2. The method for tracing nursing sample test records based on blockchain according to claim 1, characterized in that: The multi-dimensional feature extraction engineering space includes time dimension, spatial dimension, transmission path dimension, entity dimension, and event dimension. Furthermore, the feature extraction engineering space of the multi-dimensional feature extraction engineering space includes temporal feature extraction architecture, spatial feature extraction architecture, transmission path feature extraction architecture, entity feature extraction architecture, event feature extraction architecture, and multi-dimensional feature combination architecture.
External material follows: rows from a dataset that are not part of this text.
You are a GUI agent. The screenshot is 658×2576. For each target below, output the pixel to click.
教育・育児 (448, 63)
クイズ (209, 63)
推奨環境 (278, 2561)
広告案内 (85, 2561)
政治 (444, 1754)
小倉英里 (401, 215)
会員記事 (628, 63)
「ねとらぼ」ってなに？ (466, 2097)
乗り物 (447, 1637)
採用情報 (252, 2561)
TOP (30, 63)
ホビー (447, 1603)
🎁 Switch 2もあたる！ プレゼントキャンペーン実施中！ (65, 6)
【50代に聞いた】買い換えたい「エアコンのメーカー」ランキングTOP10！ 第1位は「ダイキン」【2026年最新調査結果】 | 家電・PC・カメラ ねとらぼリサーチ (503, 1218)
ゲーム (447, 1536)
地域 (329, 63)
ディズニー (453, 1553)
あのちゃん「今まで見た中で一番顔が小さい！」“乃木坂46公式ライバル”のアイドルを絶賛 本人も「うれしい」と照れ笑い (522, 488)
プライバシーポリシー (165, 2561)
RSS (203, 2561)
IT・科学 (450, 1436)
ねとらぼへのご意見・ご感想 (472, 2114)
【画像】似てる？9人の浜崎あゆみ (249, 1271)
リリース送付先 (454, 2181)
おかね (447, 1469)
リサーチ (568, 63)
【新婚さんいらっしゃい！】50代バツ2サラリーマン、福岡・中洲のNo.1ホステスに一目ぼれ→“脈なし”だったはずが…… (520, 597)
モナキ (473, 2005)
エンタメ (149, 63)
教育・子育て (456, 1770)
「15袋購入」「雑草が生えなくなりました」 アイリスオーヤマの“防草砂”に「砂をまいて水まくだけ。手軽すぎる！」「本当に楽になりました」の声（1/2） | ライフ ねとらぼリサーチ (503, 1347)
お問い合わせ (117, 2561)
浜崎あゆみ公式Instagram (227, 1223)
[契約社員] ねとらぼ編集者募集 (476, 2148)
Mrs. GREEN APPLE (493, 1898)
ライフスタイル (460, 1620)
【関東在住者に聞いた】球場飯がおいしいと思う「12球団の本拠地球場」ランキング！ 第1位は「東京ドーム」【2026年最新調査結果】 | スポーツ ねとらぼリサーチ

3. The method for tracing nursing sample test records based on blockchain according to claim 2, characterized in that: The nursing sample test record traceability model is constructed based on the LSTM-DGAN algorithm.

4. The method for tracing nursing sample test records based on blockchain according to claim 3, characterized in that: The distributed storage resource scheduling model described above is constructed based on the MOSGA algorithm.

5. A blockchain-based nursing sample test record traceability system, used to implement the nursing sample test record traceability method as described in any one of claims 1-4, characterized in that: It includes a data acquisition layer, a transmission layer, and a storage layer connected in sequence. The data acquisition layer includes several independent data acquisition gateways. The storage layer is a cloud data center. The cloud data center is equipped with a nursing sample test record traceability model, a distributed storage resource scheduling model, and a blockchain network. The transport layer includes several distributed relay gateways. Several relay gateways near the acquisition layer are respectively connected to several acquisition gateways in the acquisition layer, and several relay gateways near the storage layer are connected to the cloud data center in the storage layer.